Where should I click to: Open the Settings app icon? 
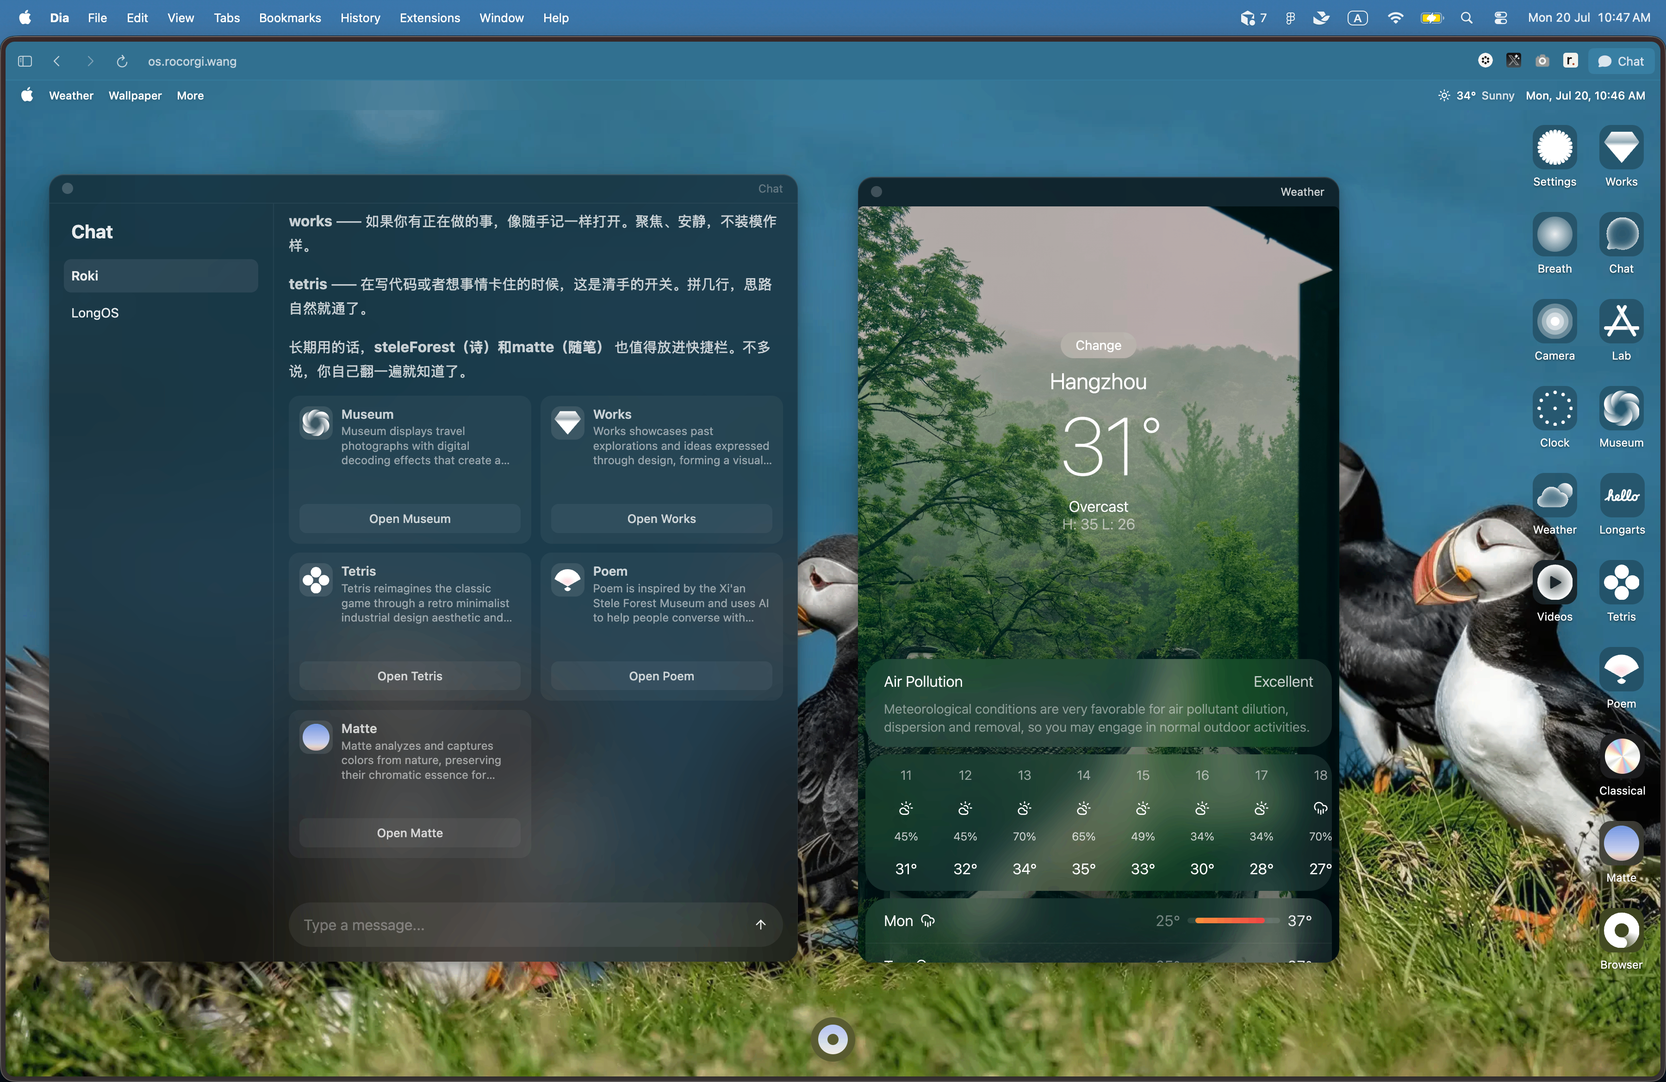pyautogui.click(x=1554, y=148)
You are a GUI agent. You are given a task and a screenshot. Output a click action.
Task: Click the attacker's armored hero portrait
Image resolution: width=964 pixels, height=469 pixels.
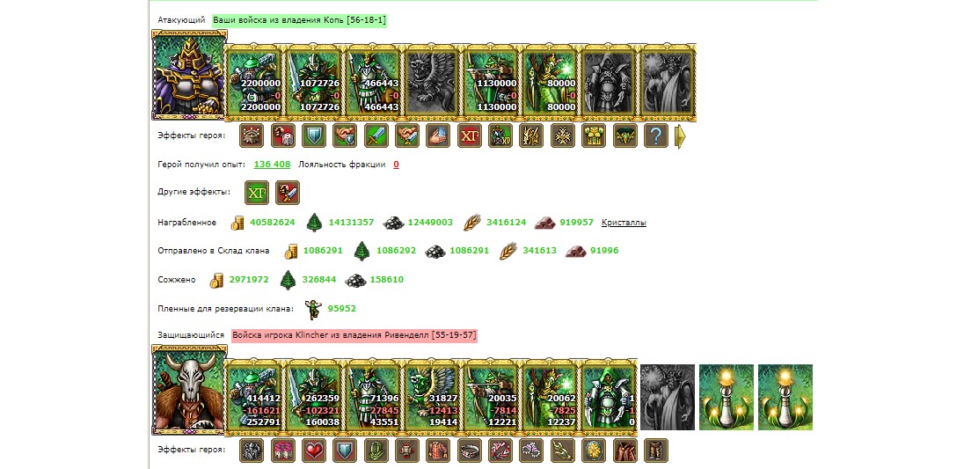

# Goal of the exercise:
Each entry above must be restated word for word; the pictures stay out of the copy.

# Solution to this exercise:
Where should I click to: Open the Settings app icon? 
pyautogui.click(x=1554, y=148)
You are a GUI agent. You are given a task and a screenshot. Output a click action.
Task: Click the attacker's armored hero portrait
Image resolution: width=964 pixels, height=469 pixels.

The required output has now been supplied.